Provided entries

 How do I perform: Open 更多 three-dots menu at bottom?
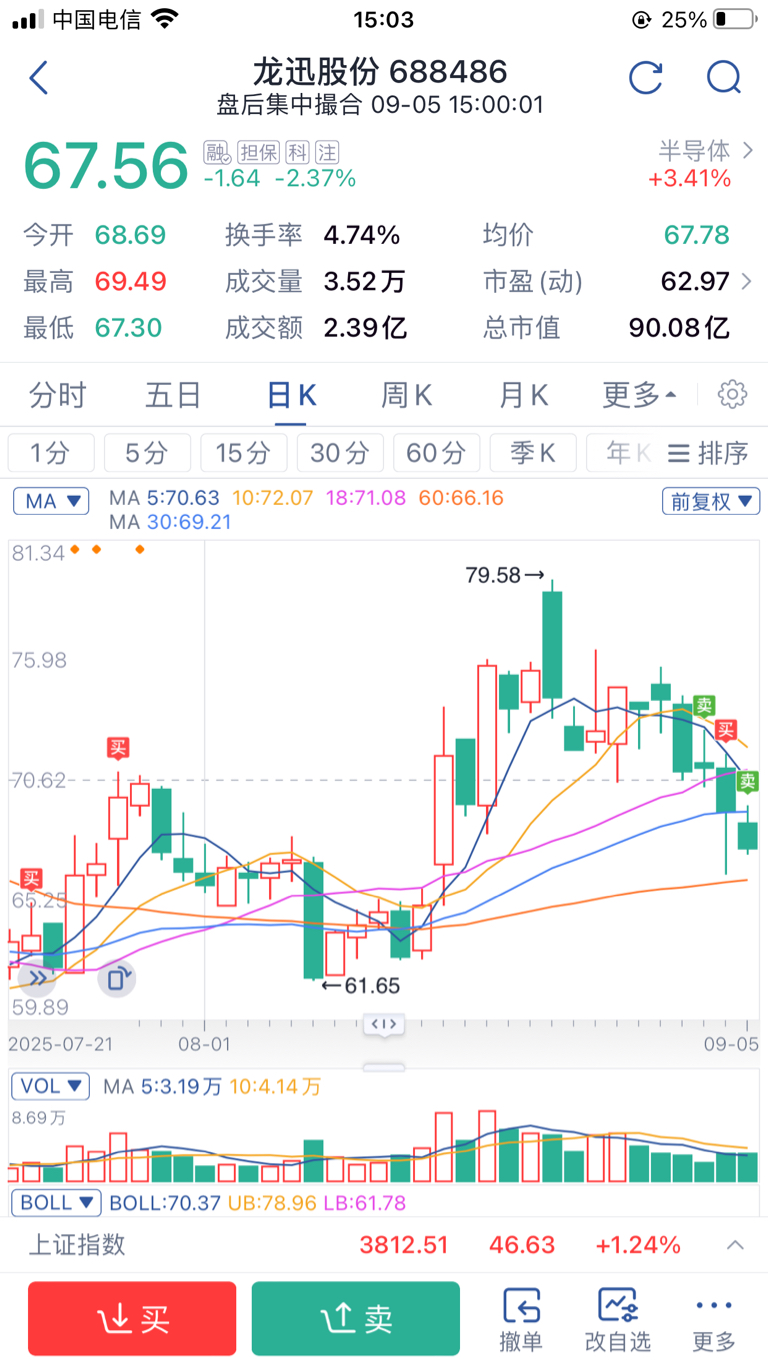(x=714, y=1319)
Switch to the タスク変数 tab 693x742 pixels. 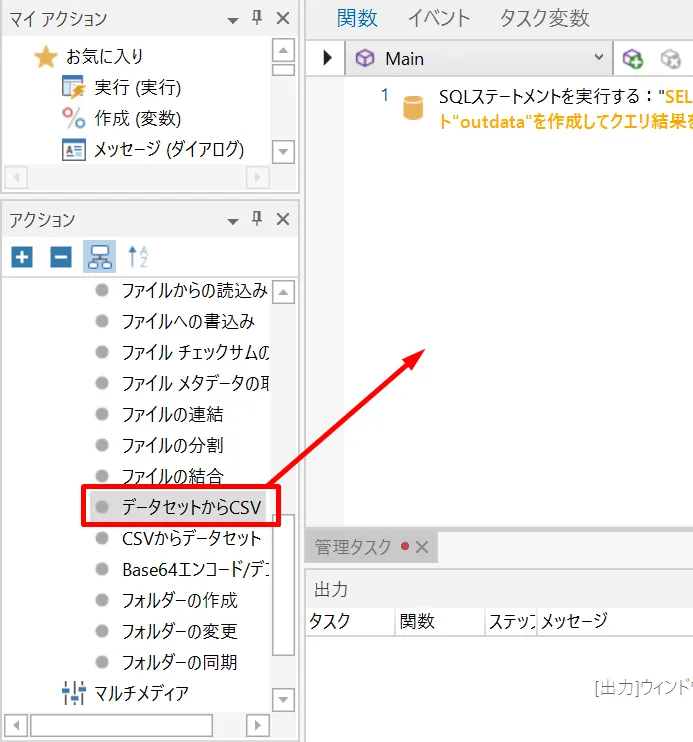point(544,18)
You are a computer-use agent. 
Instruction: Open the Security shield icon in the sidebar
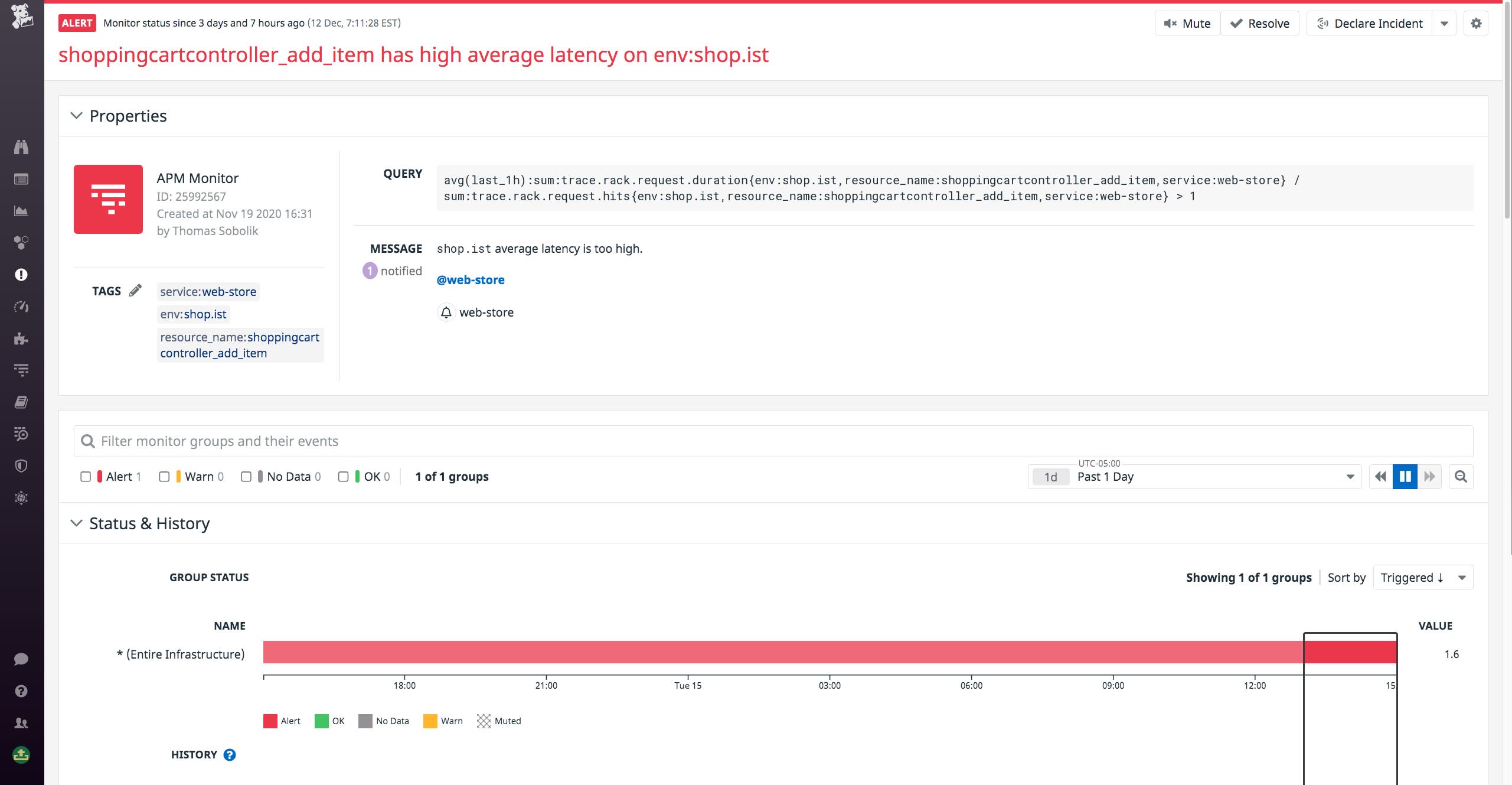pyautogui.click(x=21, y=465)
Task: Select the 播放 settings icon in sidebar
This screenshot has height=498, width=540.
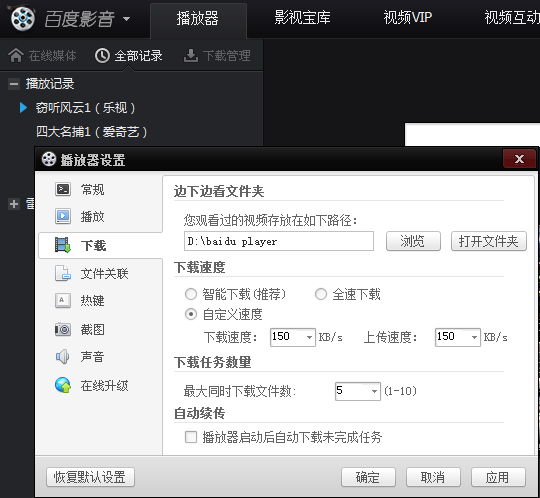Action: (63, 216)
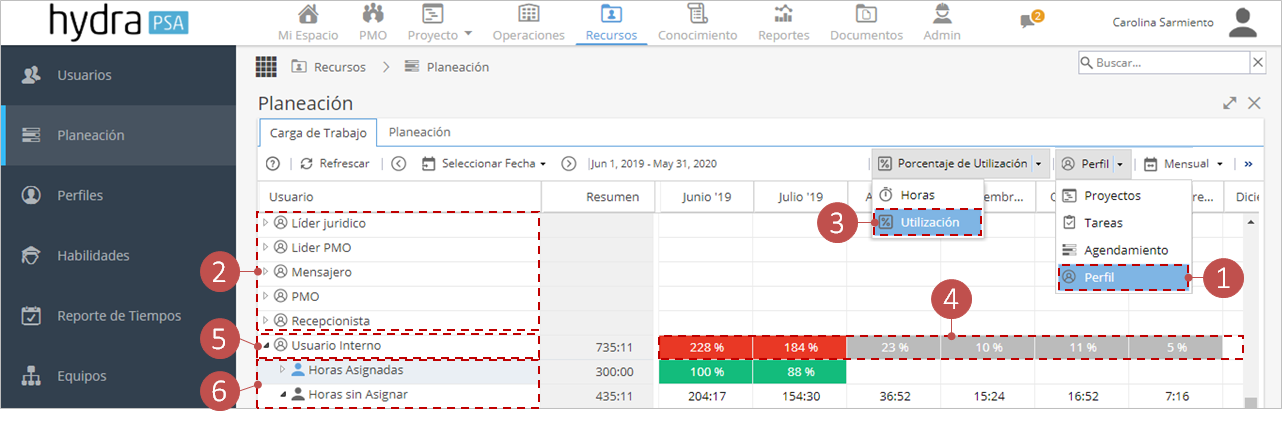Viewport: 1282px width, 430px height.
Task: Open the Mensual period dropdown
Action: (1184, 163)
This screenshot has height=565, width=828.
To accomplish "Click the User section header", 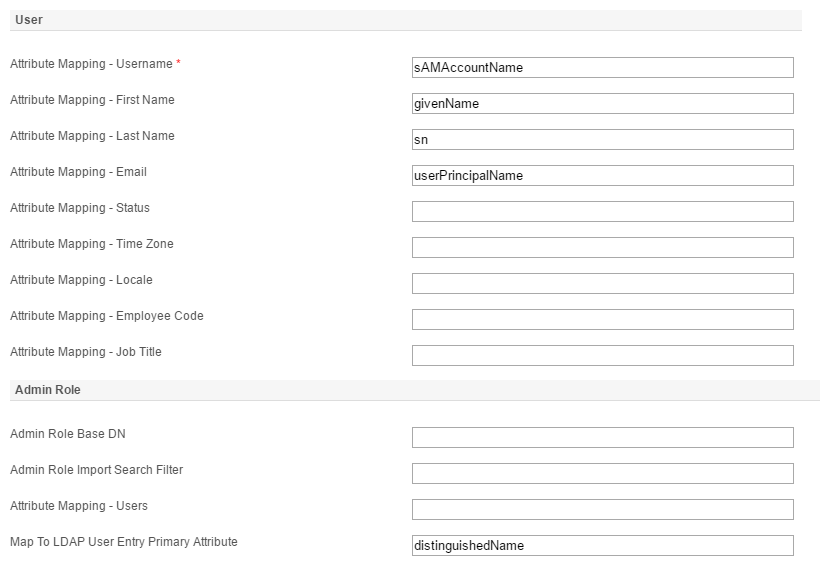I will pyautogui.click(x=29, y=20).
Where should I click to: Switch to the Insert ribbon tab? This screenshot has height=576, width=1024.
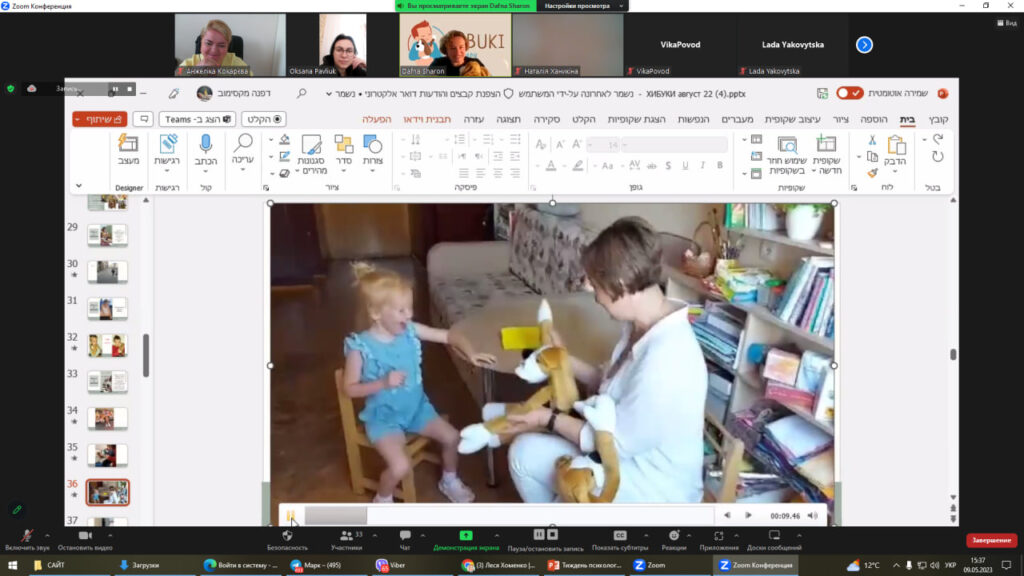point(873,119)
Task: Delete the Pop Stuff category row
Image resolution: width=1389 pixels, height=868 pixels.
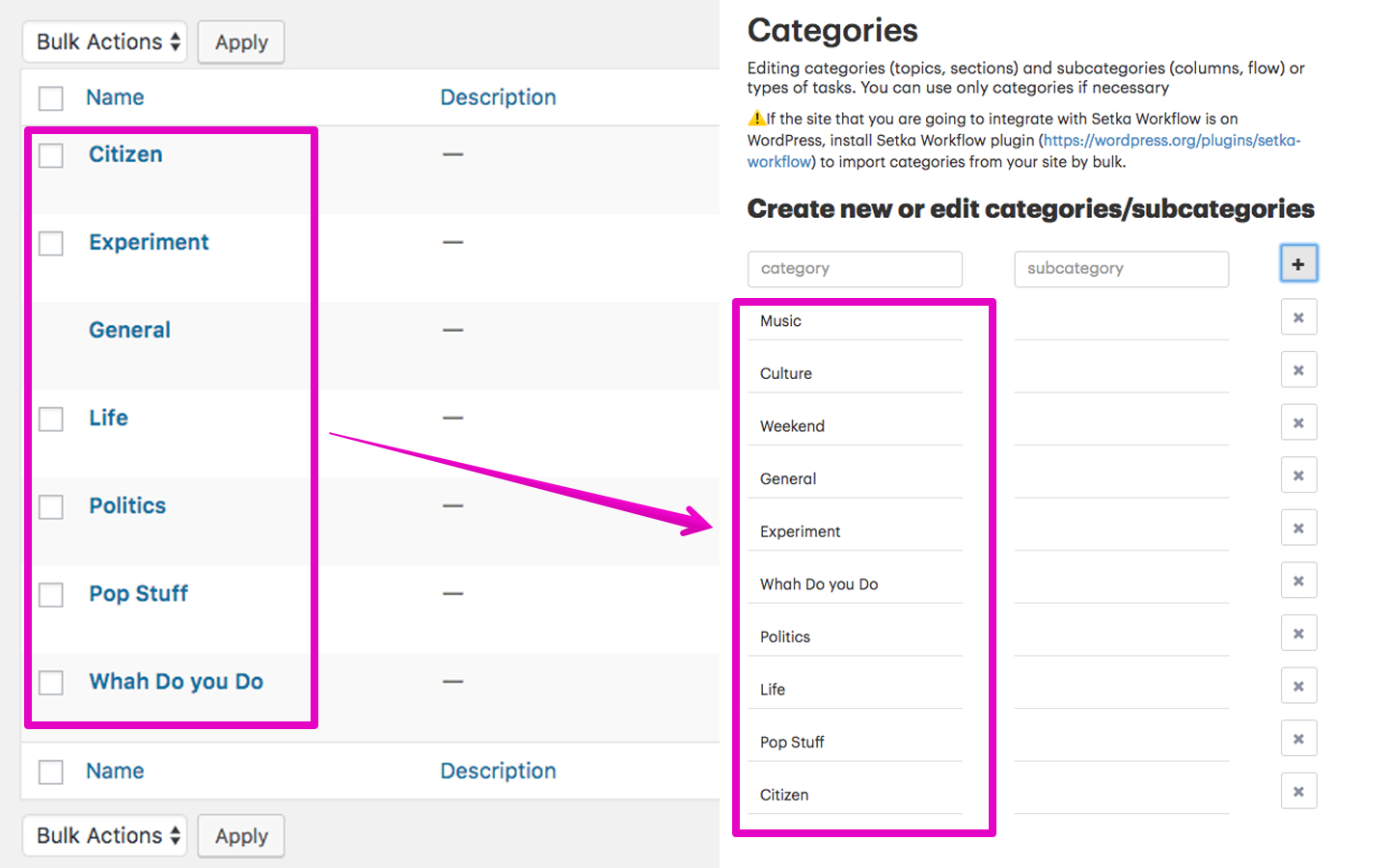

Aim of the exercise
Reproduce the listing verbatim from the line with "You are a computer-use agent." to the line with "Action: (1184, 163)", including both of those lines. Leave the pictures out.

Final answer
You are a computer-use agent. 
Instruction: Open the Security shield icon in the sidebar
pyautogui.click(x=21, y=465)
Task: Select the 播放 settings icon in sidebar
This screenshot has height=498, width=540.
Action: (63, 216)
Viewport: 1282px width, 430px height.
Task: Open the Mensual period dropdown
Action: (1184, 163)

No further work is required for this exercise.